Posted to issues@spark.apache.org by "Maria Rebelka (JIRA)" <ji...@apache.org> on 2019/07/16 08:58:00 UTC
[jira] [Created] (SPARK-28411) insertInto with overwrite
inconsistent behaviour Python/Scala
Maria Rebelka created SPARK-28411:
-------------------------------------
Summary: insertInto with overwrite inconsistent behaviour Python/Scala
Key: SPARK-28411
URL: https://issues.apache.org/jira/browse/SPARK-28411
Project: Spark
Issue Type: Bug
Components: PySpark, SQL
Affects Versions: 2.4.0, 2.2.1
Reporter: Maria Rebelka
The df.write.mode("overwrite").insertInto("table") has inconsistent behaviour between Scala and Python. In Python, insertInto ignores "mode" parameter and appends by default. Only when changing syntax to df.write.insertInto("table", overwrite=True) we get expected behaviour.
This is a native Spark syntax, expected to be the same between languages... Also, in other write methods, like saveAsTable or write.parquet "mode" seem to be respected.

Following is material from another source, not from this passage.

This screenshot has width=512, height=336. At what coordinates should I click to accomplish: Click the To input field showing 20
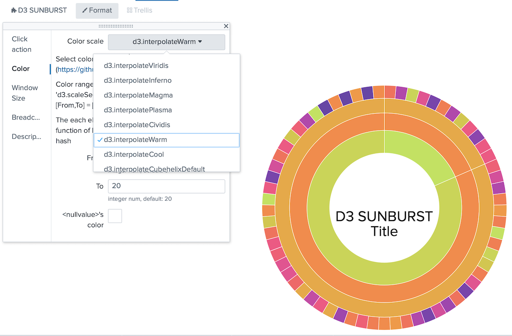pyautogui.click(x=166, y=186)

Reproduce, Python, ignore "overwrite":
{{}}
{code:java}
df = spark.createDataFrame(sc.parallelize([(1, 2),(3,4)]),['i','j'])
# create the table and load data
df.write.saveAsTable("spark_overwrite_issue")

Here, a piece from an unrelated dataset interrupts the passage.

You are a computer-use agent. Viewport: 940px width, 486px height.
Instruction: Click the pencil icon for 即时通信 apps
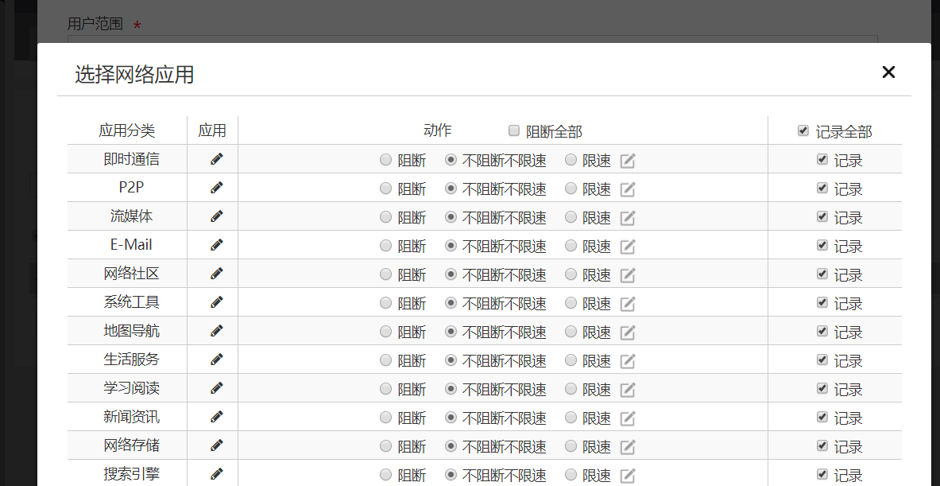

# insert overwrite, expected result - 2 rows
df.write.mode("overwrite").insertInto("spark_overwrite_issue")
spark.sql("select * from spark_overwrite_issue").count()
# result - 4 rows, insert appended data instead of overwrite{code}
Reproduce, Scala, works as expected:
{code:java}
val df = Seq((1, 2),(3,4)).toDF("i","j")
df.write.mode("overwrite").insertInto("spark_overwrite_issue")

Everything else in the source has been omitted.